▶ **WHAT TO PRODUCE**
Reproduce, without any change, the lines beginning with the line containing "The height and width of the screenshot is (388, 551)." and ending with the line containing "click(111, 10)", including both of those lines.

(Records held in a dataset)
============

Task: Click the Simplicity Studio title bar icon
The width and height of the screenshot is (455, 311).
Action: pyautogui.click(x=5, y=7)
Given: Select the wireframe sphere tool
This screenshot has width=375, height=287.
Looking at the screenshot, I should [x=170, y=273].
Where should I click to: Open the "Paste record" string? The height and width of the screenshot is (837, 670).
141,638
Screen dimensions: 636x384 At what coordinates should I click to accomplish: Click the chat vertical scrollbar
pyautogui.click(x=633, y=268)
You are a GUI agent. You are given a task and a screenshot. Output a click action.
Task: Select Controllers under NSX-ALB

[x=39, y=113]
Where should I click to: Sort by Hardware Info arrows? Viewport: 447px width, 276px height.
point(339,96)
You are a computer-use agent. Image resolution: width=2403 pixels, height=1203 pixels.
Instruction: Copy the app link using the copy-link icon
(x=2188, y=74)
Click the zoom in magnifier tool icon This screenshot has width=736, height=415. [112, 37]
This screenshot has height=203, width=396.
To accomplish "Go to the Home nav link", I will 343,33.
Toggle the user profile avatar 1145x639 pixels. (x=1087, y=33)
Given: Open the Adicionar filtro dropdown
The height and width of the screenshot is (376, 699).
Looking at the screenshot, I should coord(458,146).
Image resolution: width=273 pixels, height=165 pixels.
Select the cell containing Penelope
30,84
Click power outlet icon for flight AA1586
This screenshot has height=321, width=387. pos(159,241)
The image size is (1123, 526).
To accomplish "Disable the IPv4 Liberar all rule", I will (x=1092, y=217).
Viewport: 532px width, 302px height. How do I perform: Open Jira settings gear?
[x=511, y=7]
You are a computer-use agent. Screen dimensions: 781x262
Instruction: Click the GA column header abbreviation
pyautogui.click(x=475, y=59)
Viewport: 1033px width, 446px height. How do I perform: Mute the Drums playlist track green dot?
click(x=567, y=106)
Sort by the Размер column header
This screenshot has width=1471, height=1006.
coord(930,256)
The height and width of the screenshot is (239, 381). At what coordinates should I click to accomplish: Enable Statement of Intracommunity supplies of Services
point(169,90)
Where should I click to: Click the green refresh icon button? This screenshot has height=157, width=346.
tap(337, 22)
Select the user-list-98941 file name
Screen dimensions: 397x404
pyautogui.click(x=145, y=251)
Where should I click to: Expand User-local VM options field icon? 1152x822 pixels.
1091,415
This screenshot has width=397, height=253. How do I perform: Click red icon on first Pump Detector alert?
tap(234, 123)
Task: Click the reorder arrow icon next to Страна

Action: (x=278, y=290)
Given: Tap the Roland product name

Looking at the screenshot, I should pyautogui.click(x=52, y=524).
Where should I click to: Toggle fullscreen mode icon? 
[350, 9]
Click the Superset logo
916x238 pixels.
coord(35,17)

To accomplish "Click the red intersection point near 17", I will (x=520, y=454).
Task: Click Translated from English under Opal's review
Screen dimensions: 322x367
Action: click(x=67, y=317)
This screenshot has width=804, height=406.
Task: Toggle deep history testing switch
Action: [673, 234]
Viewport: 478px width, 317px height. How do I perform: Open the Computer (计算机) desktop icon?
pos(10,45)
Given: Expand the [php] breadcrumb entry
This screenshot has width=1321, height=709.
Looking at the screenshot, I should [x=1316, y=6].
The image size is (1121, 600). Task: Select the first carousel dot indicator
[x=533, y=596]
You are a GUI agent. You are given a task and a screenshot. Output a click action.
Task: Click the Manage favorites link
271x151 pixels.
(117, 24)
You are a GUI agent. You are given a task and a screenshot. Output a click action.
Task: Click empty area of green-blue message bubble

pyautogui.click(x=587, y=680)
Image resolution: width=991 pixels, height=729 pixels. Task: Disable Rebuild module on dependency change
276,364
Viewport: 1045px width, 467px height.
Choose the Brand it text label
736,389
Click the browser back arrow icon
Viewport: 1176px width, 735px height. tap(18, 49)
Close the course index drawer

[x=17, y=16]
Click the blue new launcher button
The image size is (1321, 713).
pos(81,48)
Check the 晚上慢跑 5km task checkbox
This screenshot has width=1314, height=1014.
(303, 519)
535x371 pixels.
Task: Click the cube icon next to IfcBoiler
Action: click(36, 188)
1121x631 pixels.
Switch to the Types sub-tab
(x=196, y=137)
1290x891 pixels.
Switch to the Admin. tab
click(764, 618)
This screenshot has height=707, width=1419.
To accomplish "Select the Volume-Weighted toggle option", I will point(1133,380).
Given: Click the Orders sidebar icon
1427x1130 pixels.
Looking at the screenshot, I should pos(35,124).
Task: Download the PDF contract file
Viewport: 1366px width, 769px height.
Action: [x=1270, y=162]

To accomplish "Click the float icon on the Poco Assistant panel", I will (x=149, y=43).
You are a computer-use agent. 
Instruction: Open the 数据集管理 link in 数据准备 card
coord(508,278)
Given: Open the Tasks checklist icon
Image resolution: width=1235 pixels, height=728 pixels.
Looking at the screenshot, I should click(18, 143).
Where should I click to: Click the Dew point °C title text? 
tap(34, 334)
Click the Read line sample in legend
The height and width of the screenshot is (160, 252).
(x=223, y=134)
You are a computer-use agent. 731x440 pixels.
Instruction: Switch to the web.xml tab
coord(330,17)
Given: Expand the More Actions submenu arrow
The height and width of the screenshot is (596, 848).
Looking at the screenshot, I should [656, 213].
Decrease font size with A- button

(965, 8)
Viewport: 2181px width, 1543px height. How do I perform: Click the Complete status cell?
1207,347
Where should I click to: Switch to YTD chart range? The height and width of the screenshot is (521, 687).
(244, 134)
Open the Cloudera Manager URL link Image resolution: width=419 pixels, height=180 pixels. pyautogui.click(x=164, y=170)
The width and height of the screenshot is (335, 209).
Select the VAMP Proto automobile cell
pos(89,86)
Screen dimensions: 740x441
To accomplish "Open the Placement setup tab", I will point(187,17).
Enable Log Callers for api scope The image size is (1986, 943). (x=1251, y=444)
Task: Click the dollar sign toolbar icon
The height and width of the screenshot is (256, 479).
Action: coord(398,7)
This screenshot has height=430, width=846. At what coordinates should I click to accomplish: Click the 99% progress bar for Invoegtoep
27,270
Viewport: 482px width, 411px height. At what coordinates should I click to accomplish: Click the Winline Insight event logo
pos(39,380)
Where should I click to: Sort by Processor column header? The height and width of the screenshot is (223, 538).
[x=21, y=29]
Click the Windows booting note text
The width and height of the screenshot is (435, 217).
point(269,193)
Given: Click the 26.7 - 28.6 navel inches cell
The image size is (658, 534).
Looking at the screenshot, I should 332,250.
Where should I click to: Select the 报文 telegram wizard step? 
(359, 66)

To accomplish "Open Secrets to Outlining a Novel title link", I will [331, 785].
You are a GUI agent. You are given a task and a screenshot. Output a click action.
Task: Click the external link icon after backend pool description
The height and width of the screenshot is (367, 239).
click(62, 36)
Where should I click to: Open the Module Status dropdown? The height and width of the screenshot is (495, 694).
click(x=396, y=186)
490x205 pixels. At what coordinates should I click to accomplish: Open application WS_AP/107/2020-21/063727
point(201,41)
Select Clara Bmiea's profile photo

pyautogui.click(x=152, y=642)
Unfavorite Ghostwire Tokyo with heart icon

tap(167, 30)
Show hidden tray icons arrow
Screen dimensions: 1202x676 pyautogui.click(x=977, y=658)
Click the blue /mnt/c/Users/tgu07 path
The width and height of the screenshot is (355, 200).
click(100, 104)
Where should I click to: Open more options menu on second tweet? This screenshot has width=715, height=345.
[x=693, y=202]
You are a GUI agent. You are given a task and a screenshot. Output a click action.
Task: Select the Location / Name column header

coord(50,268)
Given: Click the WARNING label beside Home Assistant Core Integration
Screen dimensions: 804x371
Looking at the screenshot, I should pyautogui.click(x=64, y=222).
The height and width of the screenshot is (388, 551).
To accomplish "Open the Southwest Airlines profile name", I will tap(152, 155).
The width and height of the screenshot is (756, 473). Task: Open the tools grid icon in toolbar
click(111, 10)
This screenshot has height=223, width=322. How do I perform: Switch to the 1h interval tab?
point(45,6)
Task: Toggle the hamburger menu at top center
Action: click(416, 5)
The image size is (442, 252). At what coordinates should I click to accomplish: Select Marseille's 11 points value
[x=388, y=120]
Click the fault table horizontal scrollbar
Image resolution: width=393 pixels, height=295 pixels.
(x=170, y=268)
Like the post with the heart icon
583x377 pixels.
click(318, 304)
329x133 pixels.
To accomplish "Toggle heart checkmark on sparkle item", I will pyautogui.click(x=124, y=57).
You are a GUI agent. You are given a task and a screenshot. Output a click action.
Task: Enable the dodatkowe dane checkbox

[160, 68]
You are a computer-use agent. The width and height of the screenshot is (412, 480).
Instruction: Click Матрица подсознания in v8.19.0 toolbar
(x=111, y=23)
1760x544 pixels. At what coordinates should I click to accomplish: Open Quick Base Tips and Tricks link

============

▶ **COMPLETE OUTPUT**
The height and width of the screenshot is (388, 551).
To accomplish "Open the Southwest Airlines profile name", I will tap(152, 155).
The width and height of the screenshot is (756, 473). Task: Open the tools grid icon in toolbar
click(111, 10)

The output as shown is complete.